Anita Katyal | Vaishnaw's CM hopes take a hit; Kanhaiya unites Sandeep, Maken
DECCAN CHRONICLE | Anita Katyal
While all-out efforts are being made to project rail minister Ashwini Vaishnaw as an efficient and conscientious minister for his handling of the rescue operations post the Odisha rail disaster, the horrific accident could cast a shadow over the Bharatiya Janata Party’s plans to project him as a serious politician in the year-end Rajasthan Assembly polls. Since Mr Vaishnaw hails from Rajasthan, the party has drawn up plans to promote the former bureaucrat-turned-politician in its election campaign in the desert state. In fact, a beginning was made two months ago when Mr Vaishnaw delivered the keynote address at a Brahmin Mahapanchayat in Jaipur where he spoke of ensuring the representation of a larger number of brahmins in the assembly, freeing temples from government control and saving Hindu religion. Mr Vaishnaw’s presence at this meet was seen as a message that he is a favourite of the BJP’s top brass. This had led to unease among established political players who also nurse chief ministerial ambitions. With the Odisha rail tragedy placing Mr Vaishnaw in the spotlight, his detractors are running a whisper campaign that he should not be given any prominence in the election campaign as it would not go down well with the electorate.
Even as the Indian diaspora in the United States is waiting to roll out the red carpet for Prime Minister Narendra Modi when he reaches there for a state visit later this month, a group of organisations working in the field of human rights are organising a parallel programme in New York. To be held a day before Mr Modi’s meeting with President Joe Biden, the programme titled "Howdy Democracy" is billed as an evening of "live performances and video appearances" from known comedians and musicians. It will also feature speakers who have "suffered first-hand the impact of the erosion of human rights in India". The turn-out at the programme will indicate the support enjoyed by these groups and whether it makes any impact considering the Indian diaspora, like society here, is deeply polarised. Members of the Indian community are, by and large, ardent Modi admirers. It has to be seen which side puts up a better show.

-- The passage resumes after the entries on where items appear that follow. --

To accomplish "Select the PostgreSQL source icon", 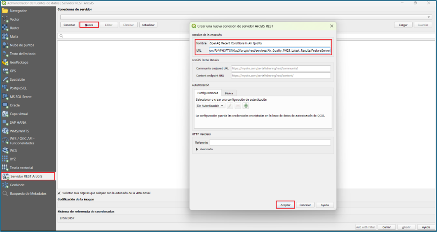I will 5,88.
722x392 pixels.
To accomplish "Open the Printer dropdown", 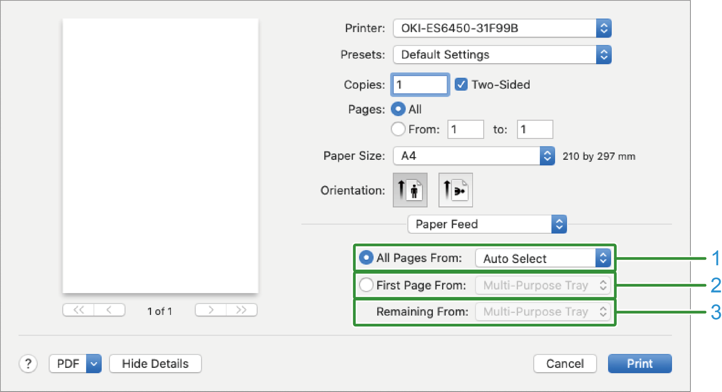I will click(502, 28).
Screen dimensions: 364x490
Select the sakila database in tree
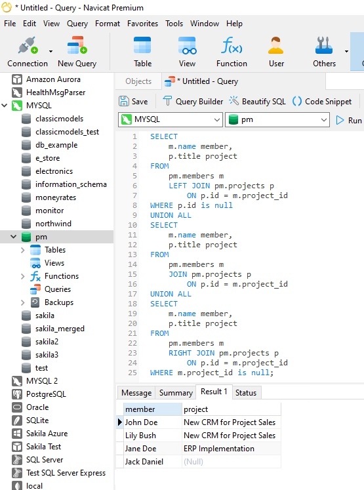click(45, 316)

The never-ending Ashok Gehlot vs Sachin Pilot saga is in the news again. Rajasthan’s perennial rebel leader Pilot is once more on the warpath despite efforts made by the Congress leadership to broker peace between the two warring leaders. While Rahul Gandhi was present during the recent "compromise" talks called by Congress president Mallikarjun Kharge, party leader Priyanka Gandhi Vadra has stayed away from the ongoing battle. It must be remembered that Priyanka had played a key role in placating Mr Pilot when he almost brought down the Gehlot government three years ago. She apparently promised Mr Pilot that he would be suitably accommodated both in the party and the government and advised him to bide his time. But Priyanka Gandhi has taken a back seat this time as she learnt a bitter lesson from her intervention in Punjab affairs when she pushed for Navjot Singh Sidhu’s appointment as Punjab Congress chief. Priyanka Gandhi came in for a lot of flak then for her political choices as this move proved to be disastrous.
As the countdown to the 2024 Lok Sabha has begun, BJP president J.P. Nadda and Union home minister Amit Shah have set themselves the task of reaching out to their old allies and finding new partners. At one stage, the BJP-led National Democratic Alliance had over two dozen partners but, over the years, it has shrunk as an all-powerful and numerically-strong BJP did not feel the need to accommodate its partners. Now that the Opposition parties are getting together, the BJP realises it will need the support of allies. From all accounts, it appears Telugu Desam Party chief N. Chandrababu Naidu is eager to revive his old ties with the BJP. There is also talk about tying up with the Shiromani Akali Dal, which had walked out of the NDA over its opposition to the three farm bills. Meanwhile, the Janata Dal (S) has hinted it has no problem in aligning with the BJP. Other smaller regional players will also be approached by the BJP in the coming days.
The bitter rivalry between Congress leaders Ajay Maken and Sandeep Dikshit is no secret. The tension between the two was rooted in Mr Maken’s serious differences with Sandeep Dikshit’s mother, the late Delhi chief minister Sheila Dikshit. However, lately, Congress insiders observed that the two leaders have called a truce. Mr Maken and Mr Dikshit are said to have joined hands following internal discussions about the appointment of a new Delhi Congress president. Kanhaiya Kumar, who was earlier in the running for the presidency of the Youth Congress, is among those in contention. Leaders pushing for Mr Kumar argue that the former student leader’s oratorical skills can be used effectively to reach out to the large Purbaiya population as well as the youth in Delhi. However, this move has met with strong resistance from a section of Delhi Congress leaders, including Mr Maken and Mr Dikshit. That explains why the two have decided to put aside their differences and put up a joint fight for a leader of their choice.